Why do you think Asian people like to gamble so much and why do they seem so attracted to games of luck?
To be fair, there are a lot of Asian people on the planet! Not all Asians love to gamble and probably just as many are morally against it and/or risk-averse. Having said that, there are a lot of Asians who are incredibly superstitious since musings on luck is inherently embedded in traditional Chinese culture. There are still many New Years traditions, lucky and unlucky numbers, and marrying one born under year of the dragon or having a dragon baby is thought to be a major blessing.
In 2013 you came close to winning the APPT in Seoul. Talk about your Korean experience?
I’ve always loved Korean food so it didn’t take long for me to decide to play the APPT satellite on PokerStars. I won and flew to Asia for a week, got excited when Joseph Cheong said he’d be there as well, and met some other MTT regs at the event. I ended up finishing fourth in the main event, but had a blast exploring Korean landmarks and having delicious traditional delicacies and KBBQ. The Asian poker community was super-hospitable and I had a nice mini-vacation.

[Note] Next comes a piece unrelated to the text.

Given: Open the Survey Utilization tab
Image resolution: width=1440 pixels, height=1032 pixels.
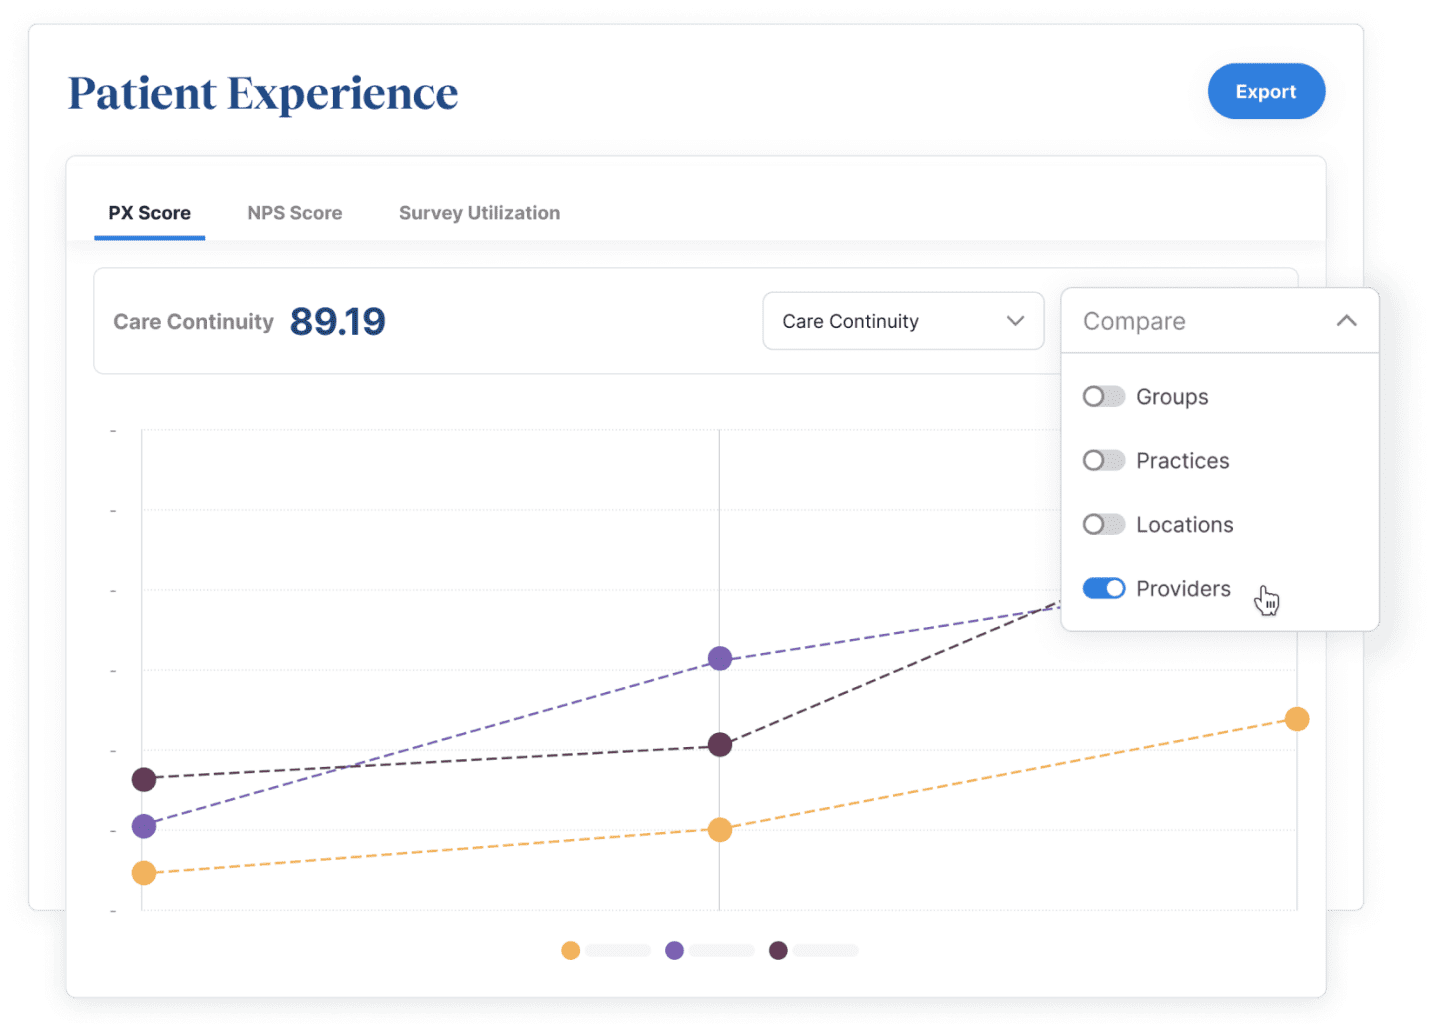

How was poker received in Seoul?
Korea is a world leader in professional gaming, so it certainly has a solid foundation to welcome the poker industry in full force. Perhaps someday it will be as popular there as Starcraft!
Is there is a different vibe in Seoul because gambling is prohibited for the locals unless playing in the Gangwon province?
It was pretty similar in Macau, since poker is not permitted in most of Mainland China. The majority of the patrons in the casino appeared to be either Chinese or Japanese, but our Korean hosts were nonetheless very hospitable.
What is your opinion on the fact Koreans are not allowed to play in casinos and yet foreigners are? Do you see this changing?
I can understand why local legislatures would want to segregate the economic and social impact that poker tournaments and other forms of gambling bring, and since it is a relatively new industry I am confident there will continue to be growth and more compromising solutions in the near future.
What were the players like when compared to Macau and how did the game compare?
Although I have only been to two major events in Asia, it appears that there is some consistency in the fan base, types of recreational gamblers, and tournament regulars who frequent these stops. I would say the field in Seoul was comparable to that of Macau, but since the latter is such a popular destination for all things gambling it will always attract more numbers and draw more casual players. I suppose its kind of like comparing Florida poker to Las Vegas.
Have you played anywhere else in Asia?
I’m sad to say I haven’t been to nearly enough Asian countries to know for sure, but the vibe I get from the stops I’ve been to is that the game is drawing players of every nationality and demographic. Of the Team PokerStars pros Bryan Huang is from Singapore, Raymond Wu is from Taiwan, and there are many thriving poker events currently in the Philippines, so I would assume once their governments realize this could be a regulated industry a lot of doors will open.
Who are the best Asian poker players in the world and why?
John Juanda and Joseph Cheong are probably currently the most active and play the highest-level tournaments at this time and have consistently been top-ranked in the world. There are also many younger and lesser-known grinders like fellow Torontonian Andrew Chen who have perfected their craft. Also can’t forget notables like JC Tran and Nam Le who crushed an era, female pioneers who endured many obstacles to be where they are today like JJ Liu and Liz Lieu, and of course old school legends like Johnny Chan, Chau Giang, Scotty Nguyen, and David Chiu who helped shape the poker landscape today.